Appellant has argued that both the October 26 order and the December 28 order were error. However, since appellant has appealed only the December 28 order, we need consider only that order. See Provident National Bank v. Rooklin, 250 Pa. Super. 194, 378 A.2d 893 (1977).

Although there is a strong policy in favor of allowing a plaintiff to amend his complaint when faced with dismissal, see e. g. Otto v. American Mutual Insurance Company, 482 Pa. 202, 393 A.2d 450 (1978), we cannot conclude that the lower court abused its discretion in not doing so here. Instead of appealing the October 26 order, which was final and appealable, see Catanese v. Scirica, 437 Pa. 519, 263 A.2d 372 (1970); Love v. Temple University, 422 Pa. 30, 220 A.2d 838 (1970), appellant continued to seek redress below. This was improper. In Catanese v. Scirica, supra, the appellant had filed a complaint that was dismissed on the appellee's

[ 267 Pa. Super. Page 147]

    preliminary objections. The appellant then filed an amended complaint. The appellee again objected, and when the lower court sustained the objections and dismissed the amended complaint, the appellant appealed to the Supreme Court. The Supreme Court pointed out that the appellant should have appealed the original dismissal order because "[when the period during which an appeal could have been filed expired, the doctrine of res judicata became applicable to the cause of action the complaint attempted to state." 437 Pa. at 521, 263 A.2d at 374. (The court went on to say that in addition, appellant's amended complaint was a nullity because filed without leave of court.) The same reasoning applies here. When appellant did not appeal the October 26 order dismissing his original complaint, the order became res judicata. The lower court therefore properly refused to amend the October 26 order and give appellant leave to amend the complaint, for as the Supreme Court said in Catanese v. Scirica, supra, 437 Pa. at 522, 263 A.2d at 374, the amendment could only have attempted "to restate the cause of action that had been rendered res judicata by appellant's failure to appeal from the dismissal of the original complaint."

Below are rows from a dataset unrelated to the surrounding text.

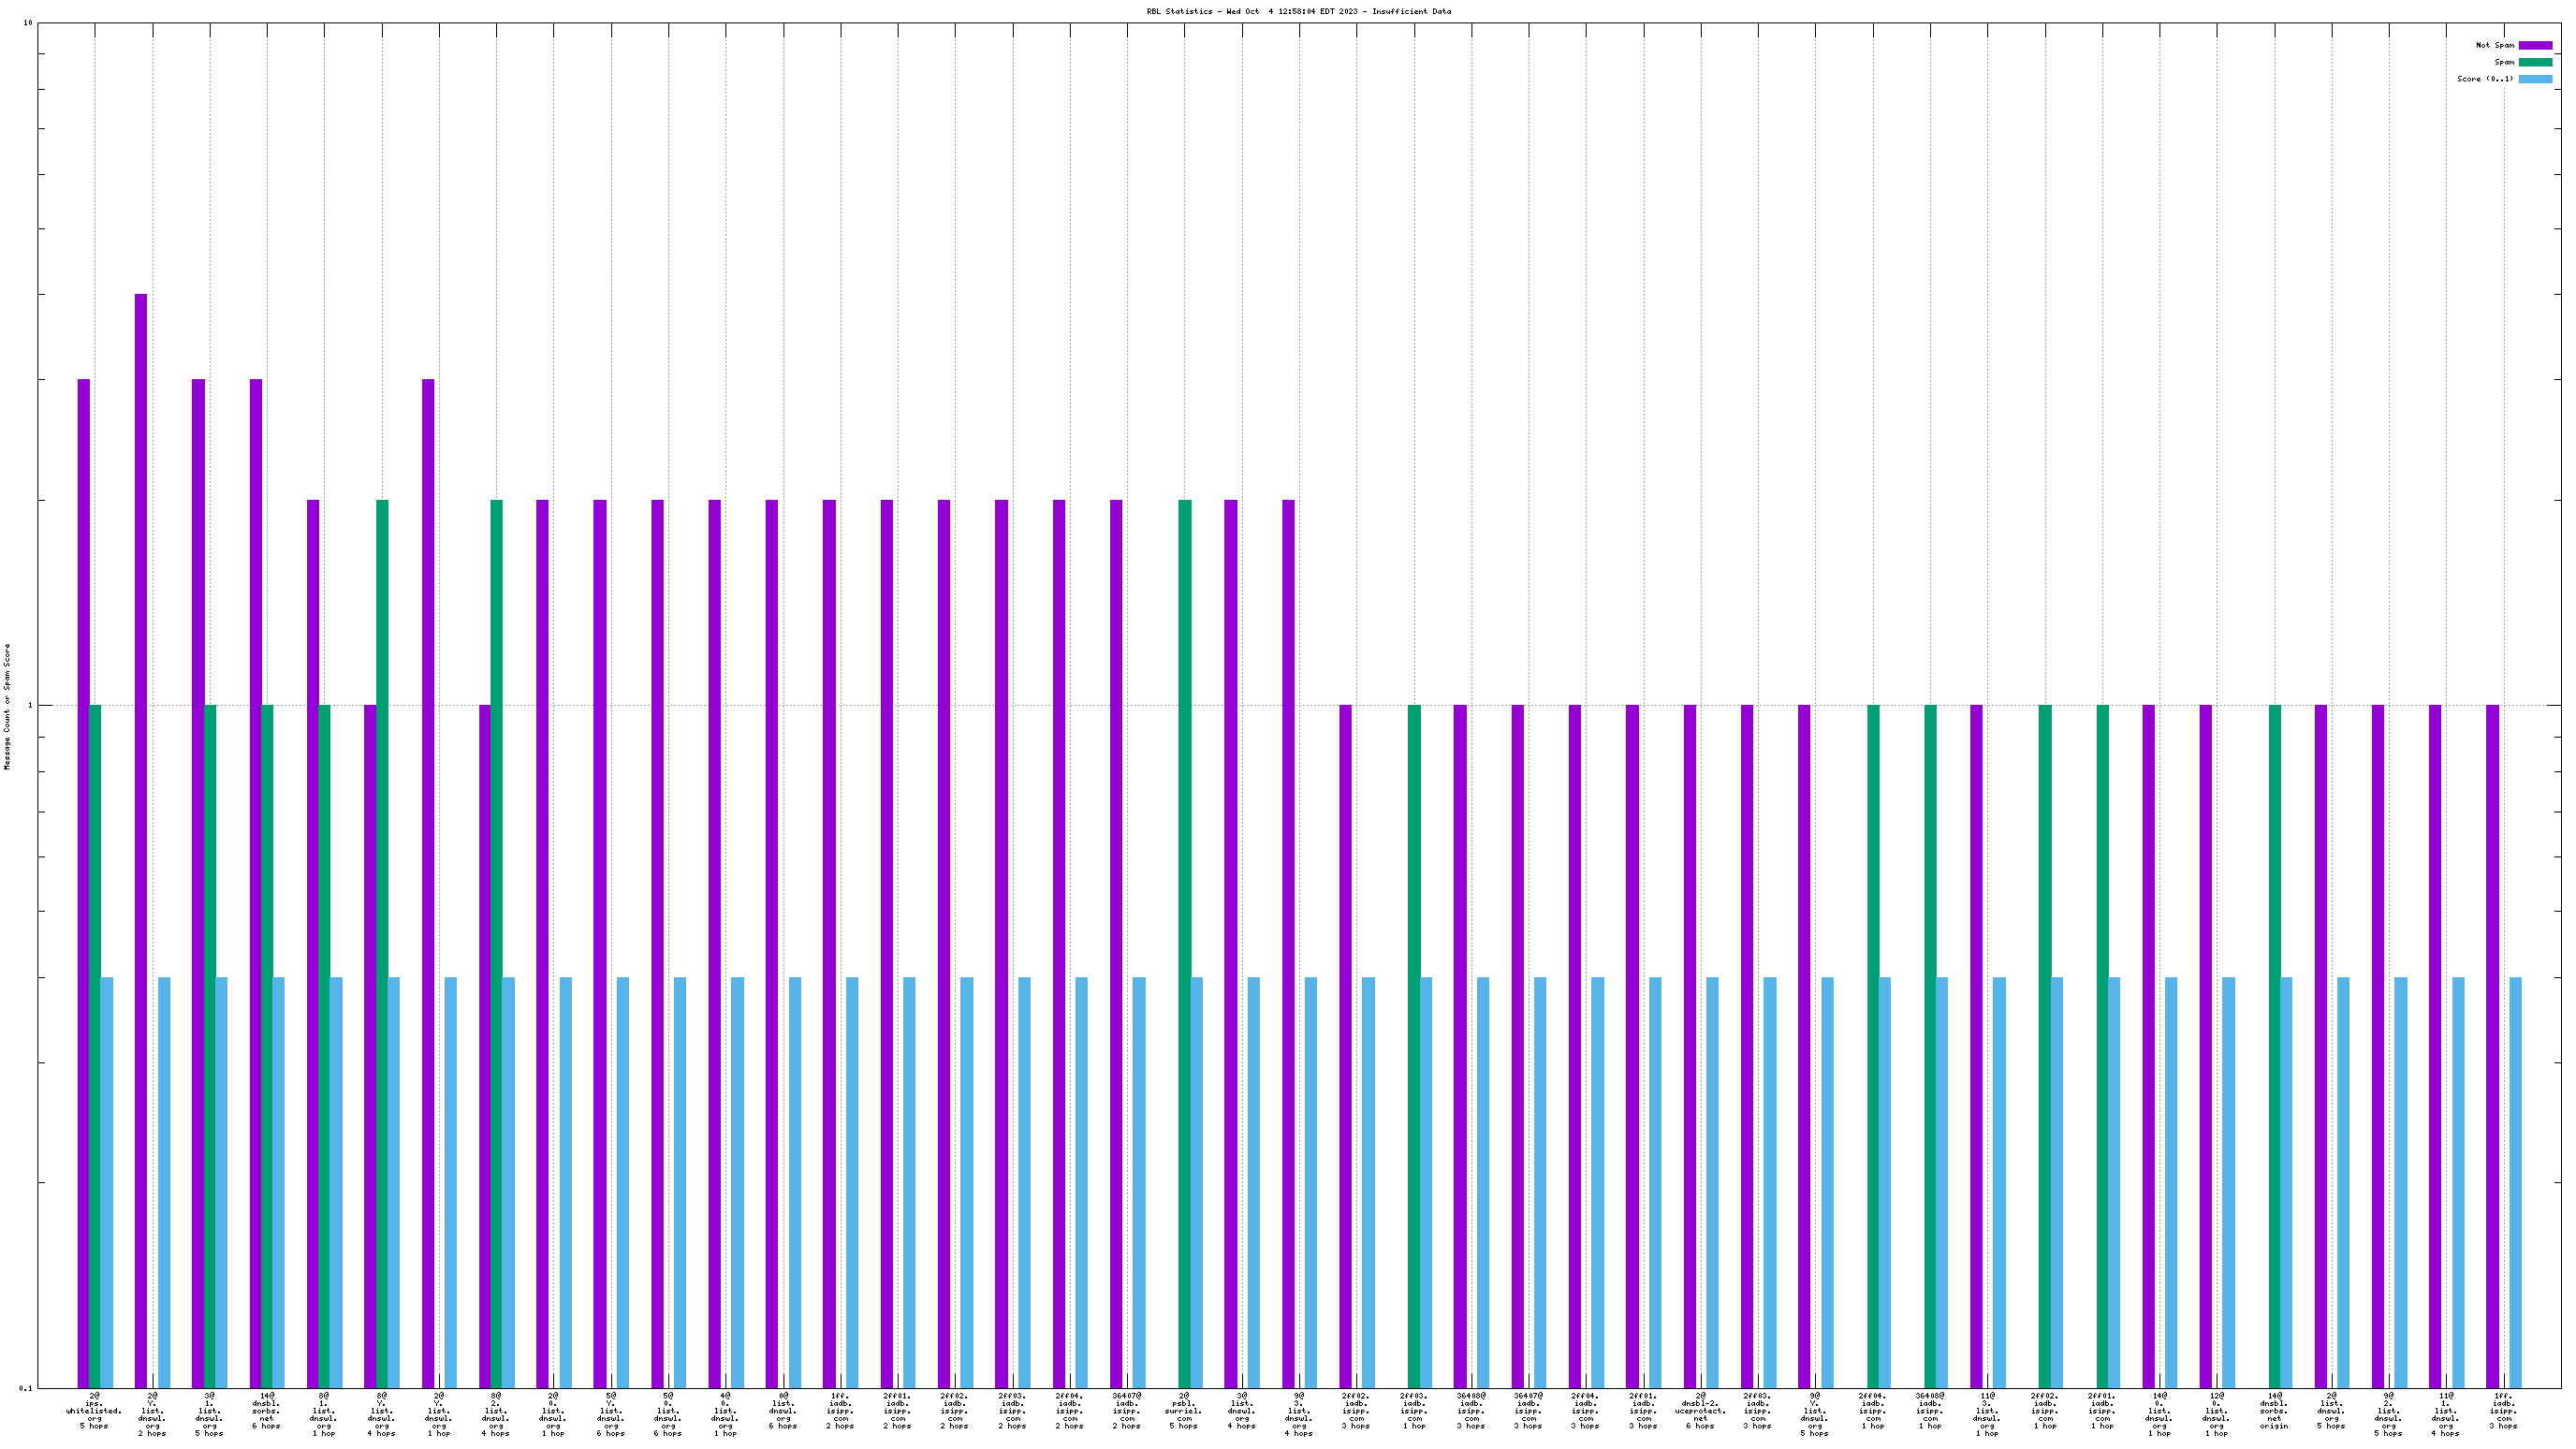Click the purple Not Spam legend swatch
2576x1449 pixels.
pyautogui.click(x=2535, y=45)
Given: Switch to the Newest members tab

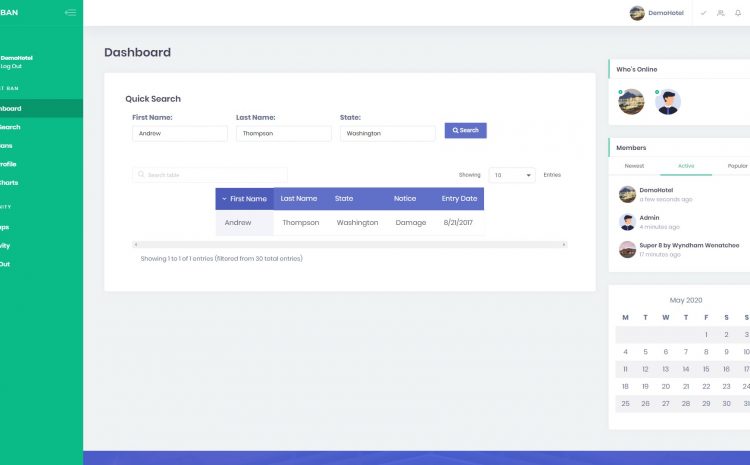Looking at the screenshot, I should pyautogui.click(x=634, y=166).
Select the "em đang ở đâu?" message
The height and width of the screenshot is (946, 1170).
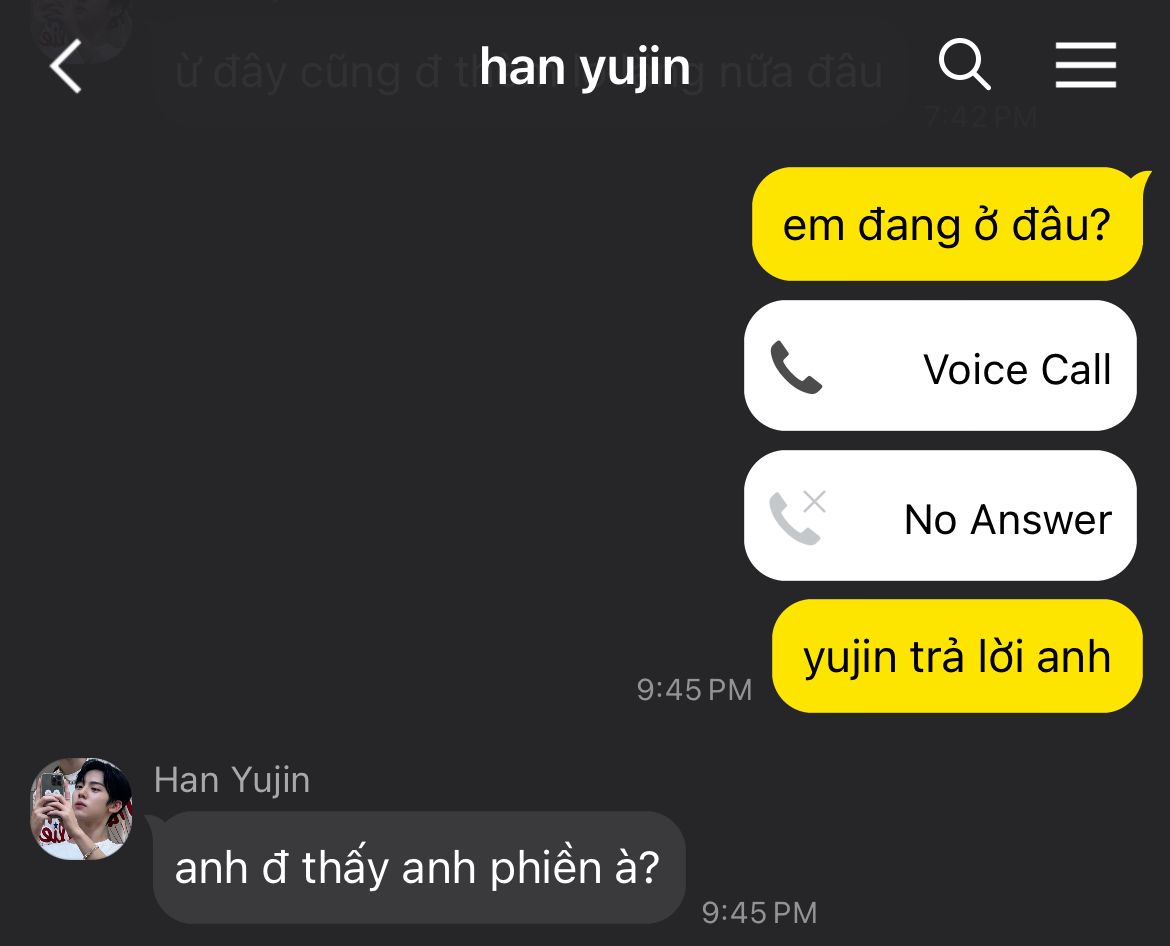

Even if the October 26 order were not res judicata there would be no point in permitting appellant to amend the complaint to add the unnamed broker, since appellant could not have recovered from him.*fn2 No facts were alleged in the complaint suggesting the broker's liability. Moreover, in Burke v. Israel, 264 Pa. Super. 286, 399 A.2d 779 (1979), we made clear that where a plaintiff claims a commission based on a transaction involving real estate but does not plead that

[ 267 Pa. Super. Page 148]

    he is a licensed real estate broker, the complaint is properly dismissed.